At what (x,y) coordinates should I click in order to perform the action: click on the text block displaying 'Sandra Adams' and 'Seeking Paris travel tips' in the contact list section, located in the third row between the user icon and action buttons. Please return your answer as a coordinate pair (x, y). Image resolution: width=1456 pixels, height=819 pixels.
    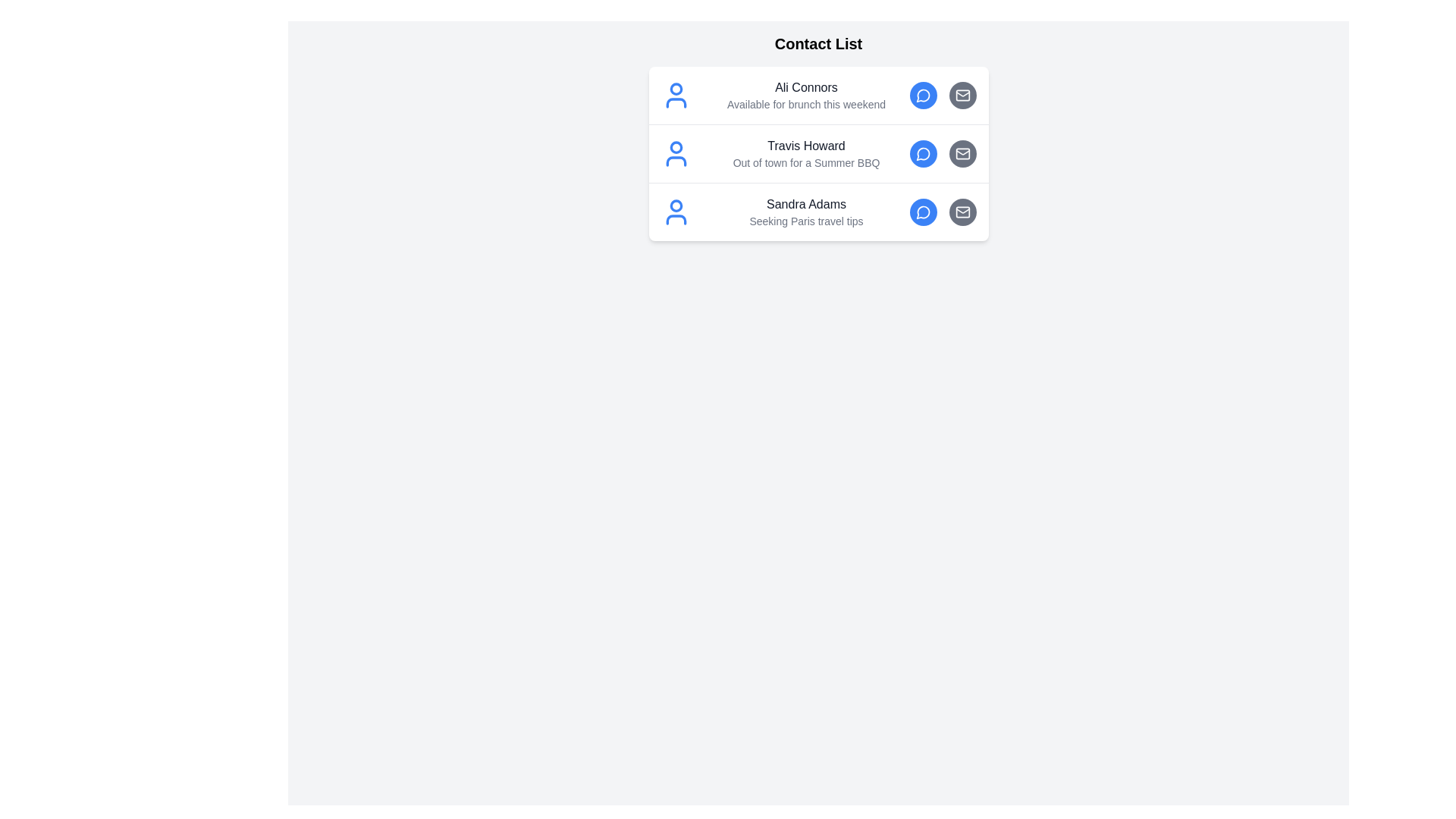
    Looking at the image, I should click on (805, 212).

---

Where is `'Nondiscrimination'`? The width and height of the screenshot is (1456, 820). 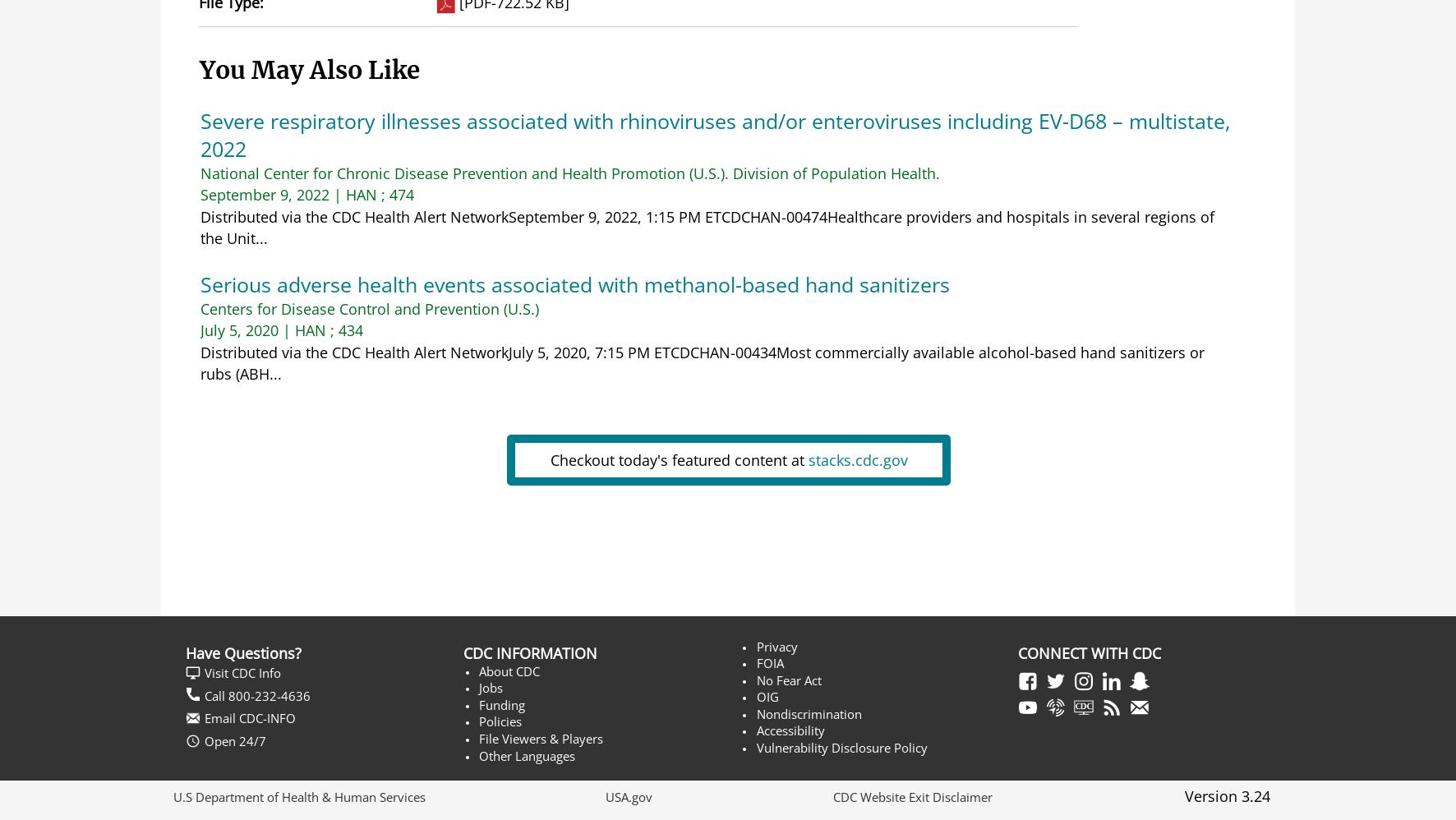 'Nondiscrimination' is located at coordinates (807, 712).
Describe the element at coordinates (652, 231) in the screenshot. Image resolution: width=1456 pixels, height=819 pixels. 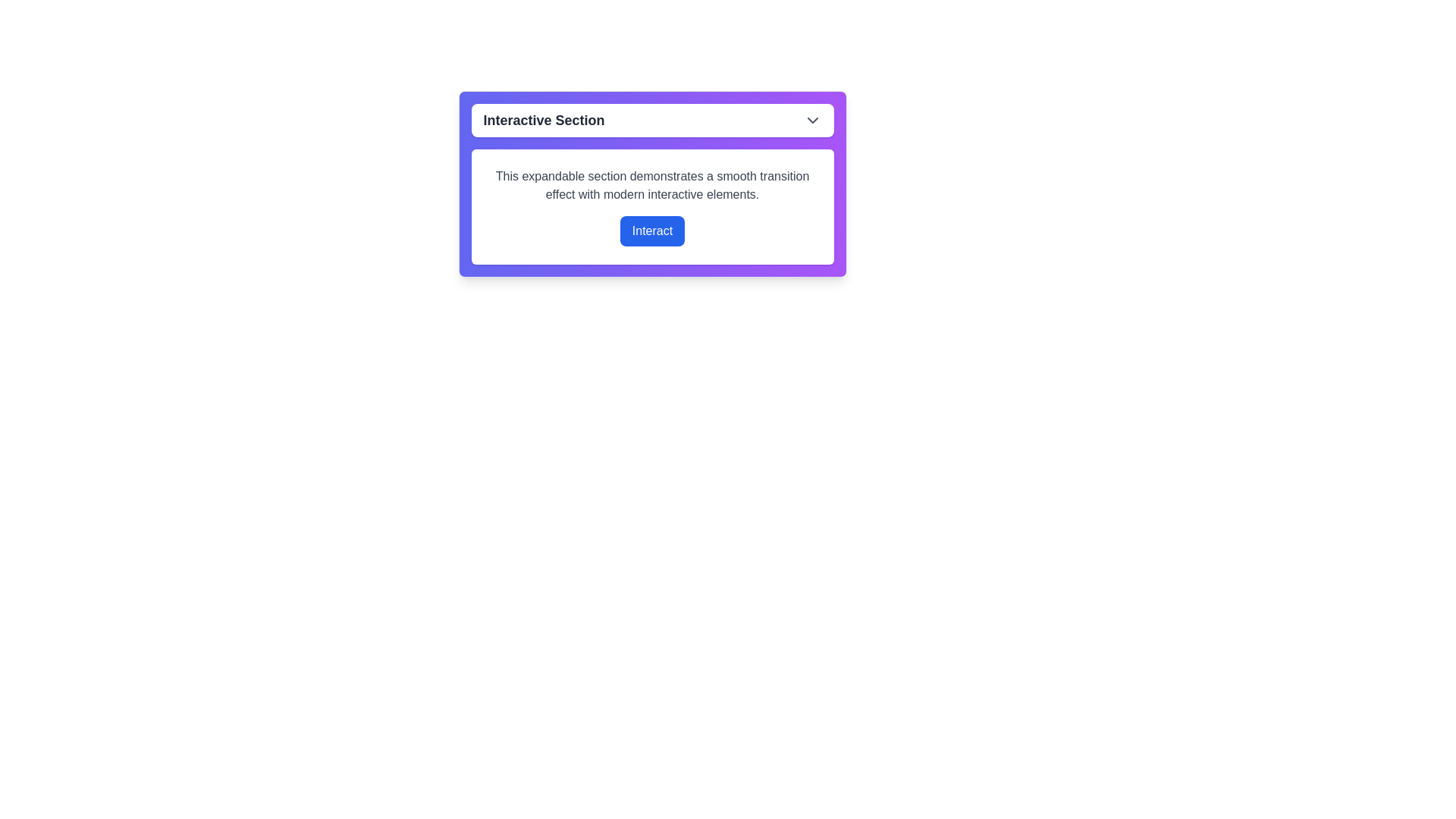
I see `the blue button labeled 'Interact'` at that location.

...

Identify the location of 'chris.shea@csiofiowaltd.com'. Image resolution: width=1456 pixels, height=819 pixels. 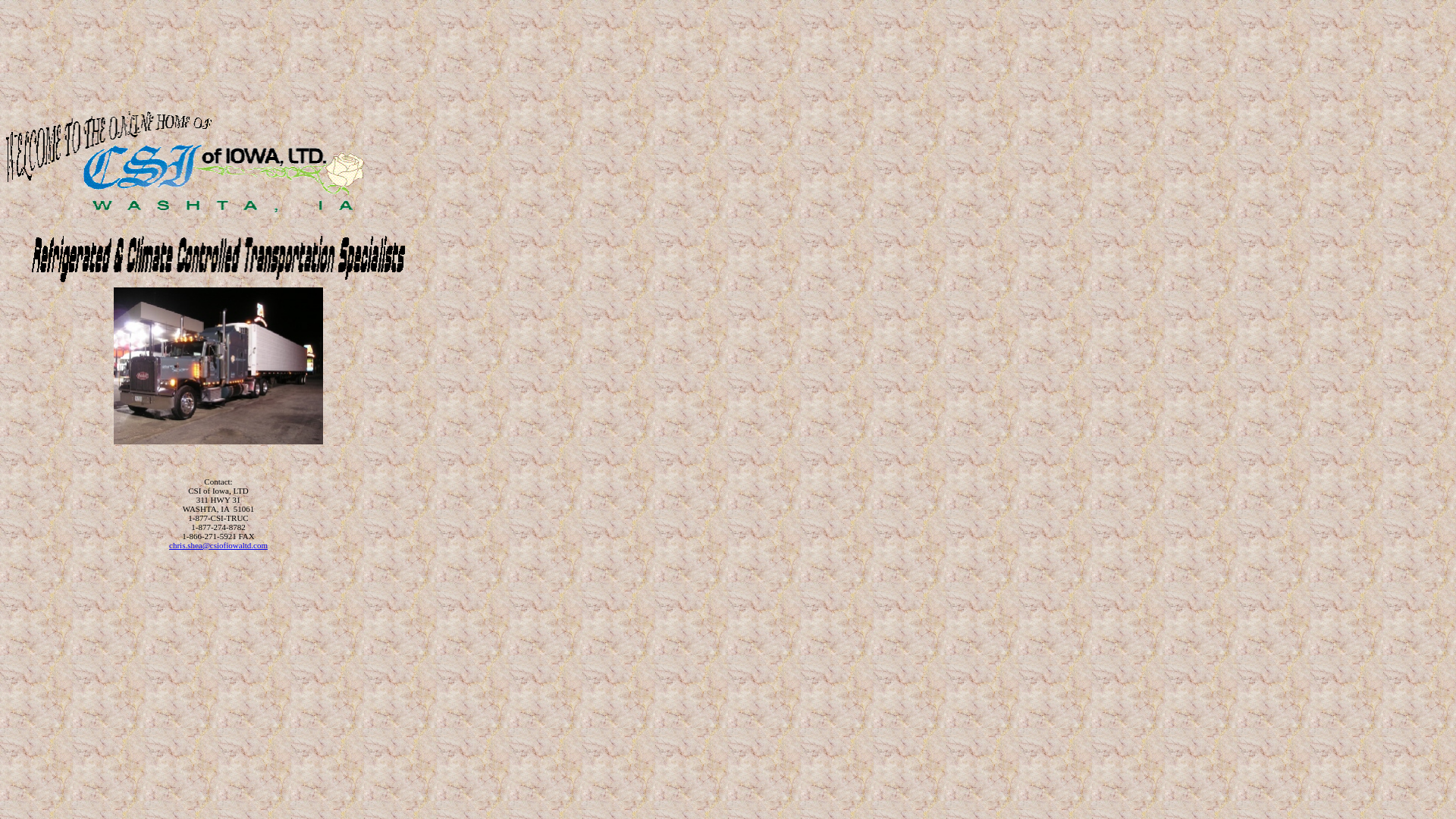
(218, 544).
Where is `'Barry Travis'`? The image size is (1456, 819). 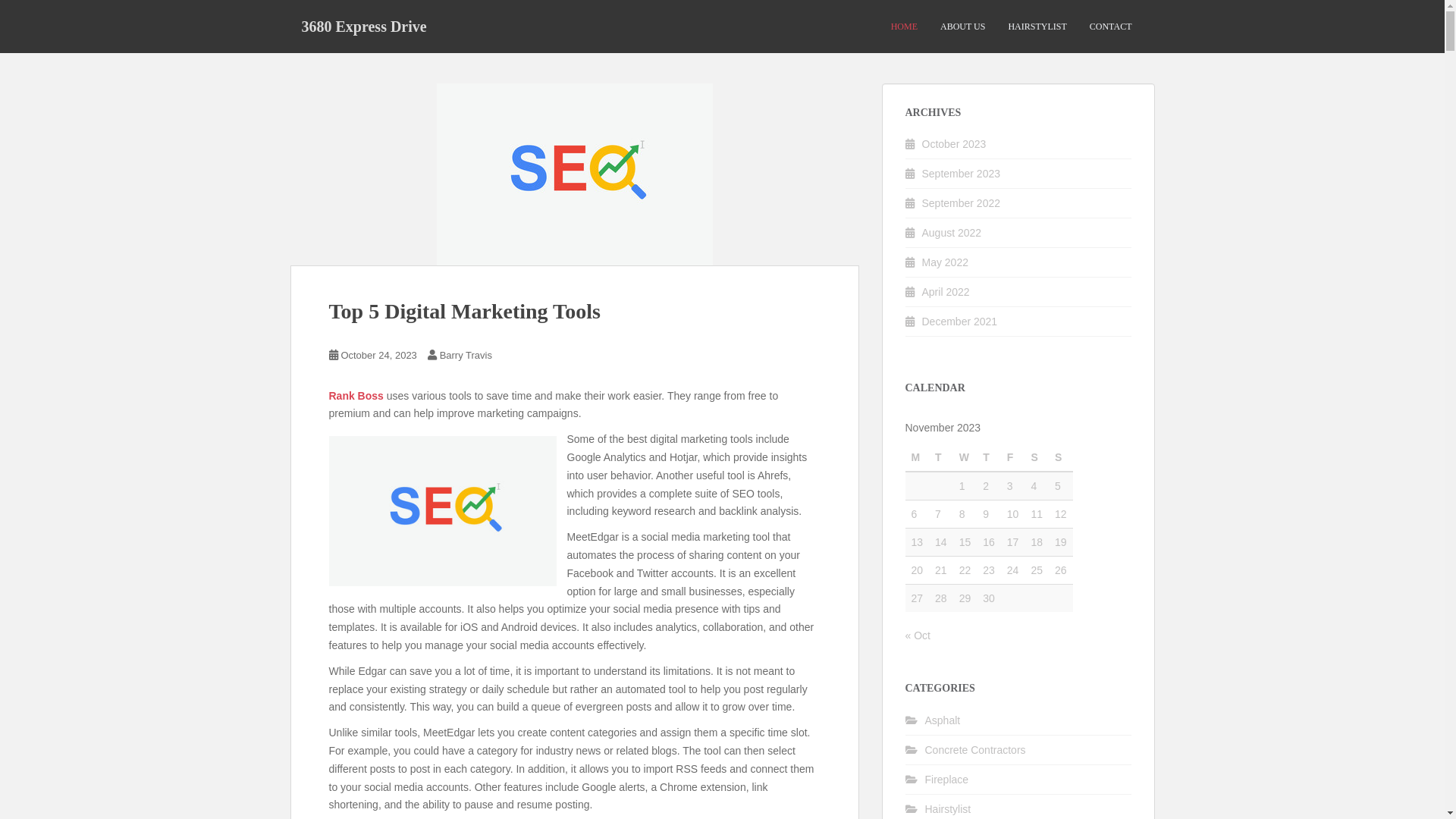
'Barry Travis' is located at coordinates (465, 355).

■ **The exercise**
Lay out the lines above as a JSON list of strings, one string per line and no blank lines. Start at the line that has "Describe the element", stop after the line that has "at that location.", and leave the pictures out.

■ **Task response**
[
  "Describe the element at coordinates (652, 231) in the screenshot. Image resolution: width=1456 pixels, height=819 pixels. ",
  "I see `the blue button labeled 'Interact'` at that location."
]